De acuerdo con O’Neil, la tercera y última propiedad de éstas es que no sólo provocan daños, sino que éstos tienden a concentrarse desproporcionadamente en los sectores más vulnerables de la población: dicho de otra forma, que la distribución de los daños es poco equitativa. Pensemos, nos propone O’Neil, en el caso de Reading, una pequeña ciudad de Pensilvania. Debido al descenso de la recaudación fiscal motivada por la crisis financiera de 2008, el jefe de policía de Reading tuvo que apañárselas para garantizar la misma seguridad con menos efectivos. Así las cosas, decidió comprar un software de predicción de delitos llamado PredPol, que emplea datos históricos para determinar dónde es más probable que se cometa el próximo delito. Si los agentes patrullan las zonas del mapa de la ciudad señaladas por PredPol, el efecto disuasión asociado a la labor de policía debería provocar una disminución del número de delitos. Eso fue, según documenta O’Neil, lo que ocurrió al año siguiente de adquirir el software.

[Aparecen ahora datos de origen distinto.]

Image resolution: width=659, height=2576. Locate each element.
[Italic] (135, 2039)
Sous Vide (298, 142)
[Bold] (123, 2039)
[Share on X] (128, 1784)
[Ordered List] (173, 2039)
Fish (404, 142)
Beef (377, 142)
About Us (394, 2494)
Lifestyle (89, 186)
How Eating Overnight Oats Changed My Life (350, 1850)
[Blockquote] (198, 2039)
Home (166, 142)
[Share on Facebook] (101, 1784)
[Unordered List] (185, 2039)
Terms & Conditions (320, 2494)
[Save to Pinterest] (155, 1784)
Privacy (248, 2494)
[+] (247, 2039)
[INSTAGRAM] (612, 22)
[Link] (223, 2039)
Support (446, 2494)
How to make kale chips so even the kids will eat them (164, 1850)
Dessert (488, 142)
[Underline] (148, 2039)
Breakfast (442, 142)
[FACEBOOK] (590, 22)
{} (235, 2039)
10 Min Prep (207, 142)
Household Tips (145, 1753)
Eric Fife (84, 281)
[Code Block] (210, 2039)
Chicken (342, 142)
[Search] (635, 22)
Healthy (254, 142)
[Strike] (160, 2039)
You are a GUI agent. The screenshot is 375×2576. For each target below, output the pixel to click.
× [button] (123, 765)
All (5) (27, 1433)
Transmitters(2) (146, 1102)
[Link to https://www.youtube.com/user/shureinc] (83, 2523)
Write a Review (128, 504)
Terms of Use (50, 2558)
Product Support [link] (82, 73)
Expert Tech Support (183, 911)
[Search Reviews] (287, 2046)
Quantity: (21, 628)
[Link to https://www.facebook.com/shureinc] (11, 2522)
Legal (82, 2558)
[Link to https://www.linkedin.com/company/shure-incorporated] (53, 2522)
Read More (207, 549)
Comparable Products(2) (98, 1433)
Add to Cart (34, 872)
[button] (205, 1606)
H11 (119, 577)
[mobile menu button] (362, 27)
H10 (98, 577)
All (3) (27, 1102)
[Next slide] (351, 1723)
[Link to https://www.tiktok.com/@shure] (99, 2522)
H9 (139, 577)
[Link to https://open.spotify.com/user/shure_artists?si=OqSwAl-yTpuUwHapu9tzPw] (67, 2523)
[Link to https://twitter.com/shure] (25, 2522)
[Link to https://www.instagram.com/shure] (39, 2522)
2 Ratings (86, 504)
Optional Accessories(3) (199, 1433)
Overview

Los programas del tipo de PredPol tienen una cosa buena: son completamente ciegos a la raza, el sexo y los orígenes étnicos. De hecho, funcionan siguiendo la lógica de los seísmos. Estudian los delitos cometidos en diferentes zonas de la ciudad, los integran en un patrón histórico y realizan una predicción acerca de dónde y cuándo es más probable que ocurra el siguiente (si roban en la casa del vecino de al lado, es más que conveniente que cierres bien la tuya). No se centran en las personas, sino que analizan los patrones geográficos de la delincuencia. Pero, junto a esa virtud, encontramos también un importante defecto. Y es que, por desgracia, los puntos «calientes» que traza PredPol en las pantallas suelen dibujar, en la mayoría de las ciudades, un mapa preciso de la pobreza. Si lo pensamos, tiene sentido. Las personas pobres y sin hogar suelen mear siempre en la misma calle, dormir siempre en el mismo banco y esparcir sus escasas pertenencias en el mismo parque, por lo que cometerán pequeñas pero frecuentes infracciones del orden público (casi) siempre en la misma zona geográfica. Cuantos más policías enviemos a esas zonas, más delitos prevendremos. Pero, ¿cuántos agentes debemos dedicar a multar a gente que mea en la calle porque no tiene una casa donde hacerlo? Dar prioridad a la prevención de este tipo de infracciones seguramente implica no dársela –porque nada es gratis y todo tiene un coste de oportunidad– a la prevención de delitos más infrecuentes, pero también más graves, como el fraude o la evasión de capitales.

Como ocurre con PredPol, el libro de O’Neil tiene una gran virtud y un gran problema. La virtud es que, en su doble condición de experta académica y empleada de un fondo de inversión, O’Neil ofrece un mapa completo y bien documentado de las tendencias y los peligros que se esconden en el lado oscuro de esa industria que no para de crecer que es el big data. El problema –si obviamos que la crítica de O’Neil a veces adopta un tono innecesariamente inflamado– es que la parte en que se nos proponen algunas vías de solución a esas tendencias, y que básicamente se resumen en «hay que regular (más) esta industria», no está a la altura del diagnóstico.

Borja Barragué es profesor de Filosofía del Derecho en la Universidad Autónoma de Madrid. Es autor de Desigualdad e igualitarismo predistributivo (Madrid, Centro de Estudios Políticos y Constitucionales, 2016).